Quem foi alvo de mandado de prisão?

Foram alvos de mandado de prisão os ex-ajudantes de ordens Mauro Cid e Luis Marcos dos Reis, os seguranças Max Guilherme e Sergio Cordeiro, Ailton Moraes Barros, candidato a deputado estadual pelo PL-RJ em 2022, e João Carlos de Sousa Brecha, secretário em Duque de Caxias (RJ).

CGU sob Lula determinou divulgação do cartão?

Sim. O governo Bolsonaro argumentava que divulgar os dados poderia ferir a intimidade, vida privada e honra do ex-presidente. A Saúde, sob Lula, também chegou a negar o acesso ao documento, afirmando que a liberação poderia violar a LGPD (Lei Geral de Proteção de Dados).

Em fevereiro, porém, a CGU (Controladoria-Geral da União) decidiu que os dados de vacinações do ex-mandatário poderiam ser divulgados. No mês seguinte, a controladoria determinou que a Saúde entregasse o cartão de vacinação.

O cartão, porém, ainda não foi divulgado. O órgão afirmou que esse documento será liberado justamente após o órgão concluir uma investigação sobre a suposta inserção de dados falsos na carteira de imunização do então mandatário.

Quais as razões da CGU pela divulgação do cartão?

A CGU apontou dois motivos para isso:

Primeiro, a de que o próprio Bolsonaro já havia exibido o papel. Com isso, não haveria porque manter o dado sigiloso, já que seu proprietário a teria tornado pública.

Além disso, o órgão disse que o acesso à informação comprovaria a autenticidade das declarações de Bolsonaro sobre o seu “status vacinal” — ou seja, que ele não tomou a vacina — , e que esse dado teria interesse público.

“O acesso às informações que comprovam a autenticidade das declarações feitas voluntariamente pelo ex-chefe de Estado, no que se refere ao seu status vacinal, possui interesse público geral e preponderante, pois influenciaram a política pública de imunização do Estado brasileiro durante a crise sanitária provocada pela pandemia da COVID-19”, argumentou a CGU.
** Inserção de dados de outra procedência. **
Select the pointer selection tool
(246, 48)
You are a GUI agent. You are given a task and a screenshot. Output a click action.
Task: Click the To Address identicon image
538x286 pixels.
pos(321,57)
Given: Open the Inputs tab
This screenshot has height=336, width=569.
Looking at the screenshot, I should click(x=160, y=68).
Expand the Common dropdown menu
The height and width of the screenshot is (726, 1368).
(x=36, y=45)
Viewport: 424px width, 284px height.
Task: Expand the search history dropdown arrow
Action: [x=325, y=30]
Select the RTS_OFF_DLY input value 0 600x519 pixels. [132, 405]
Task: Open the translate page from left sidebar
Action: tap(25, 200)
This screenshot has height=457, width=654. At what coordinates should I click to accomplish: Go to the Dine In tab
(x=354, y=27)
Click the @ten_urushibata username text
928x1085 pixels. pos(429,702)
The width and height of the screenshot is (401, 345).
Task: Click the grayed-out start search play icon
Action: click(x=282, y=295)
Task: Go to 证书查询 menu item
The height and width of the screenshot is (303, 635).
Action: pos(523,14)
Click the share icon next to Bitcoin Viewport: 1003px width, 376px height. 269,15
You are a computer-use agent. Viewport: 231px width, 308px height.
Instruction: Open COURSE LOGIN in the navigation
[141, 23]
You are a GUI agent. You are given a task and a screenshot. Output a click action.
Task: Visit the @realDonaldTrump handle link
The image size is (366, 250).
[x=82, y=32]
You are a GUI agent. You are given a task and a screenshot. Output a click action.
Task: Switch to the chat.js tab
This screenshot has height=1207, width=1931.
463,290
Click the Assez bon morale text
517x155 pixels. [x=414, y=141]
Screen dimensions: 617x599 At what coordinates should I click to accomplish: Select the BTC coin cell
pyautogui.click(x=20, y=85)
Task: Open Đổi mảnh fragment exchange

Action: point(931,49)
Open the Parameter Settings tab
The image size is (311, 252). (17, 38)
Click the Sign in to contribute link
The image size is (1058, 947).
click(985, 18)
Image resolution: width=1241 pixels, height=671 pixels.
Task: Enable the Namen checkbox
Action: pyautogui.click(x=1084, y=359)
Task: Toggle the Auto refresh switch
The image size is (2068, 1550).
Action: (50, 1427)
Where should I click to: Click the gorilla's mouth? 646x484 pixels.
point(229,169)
Em nota, a CGU afirma que há uma IPS (Investigação Preliminar Sumária) aberta, iniciada nos últimos dias do governo anterior, “envolvendo denúncia de adulteração do cartão de vacinação do ex-presidente Jair Bolsonaro”.

“As informações levantadas nesse IPS foram compartilhadas com a PF, o que subsidiou a operação”, afirma a controladoria.

A pasta diz ainda que aguarda o fim da apuração e divulgação dos resultados para liberar o cartão de vacinação do ex-presidente.

Dados são inseridos ‘na ponta’. O que diz o governo?

Segundo integrantes do Ministério da Saúde e gestores do SUS consultados pela Folha de S.Paulo, os dados sobre a vacinação contra a Covid são inseridos “na ponta”, ou seja, nos locais de aplicação das vacinas, geridos por secretarias municipais.

O registro da vacinação, em tese, não pode ser alterado pelo Ministério da Saúde.

O governo federal consegue fazer alterações em dados como nome e declaração de óbito dentro dos registros. O ministério chegou a fazer intervenções em cadastros que haviam sido invadidos e alterados com ofensas durante a pandemia.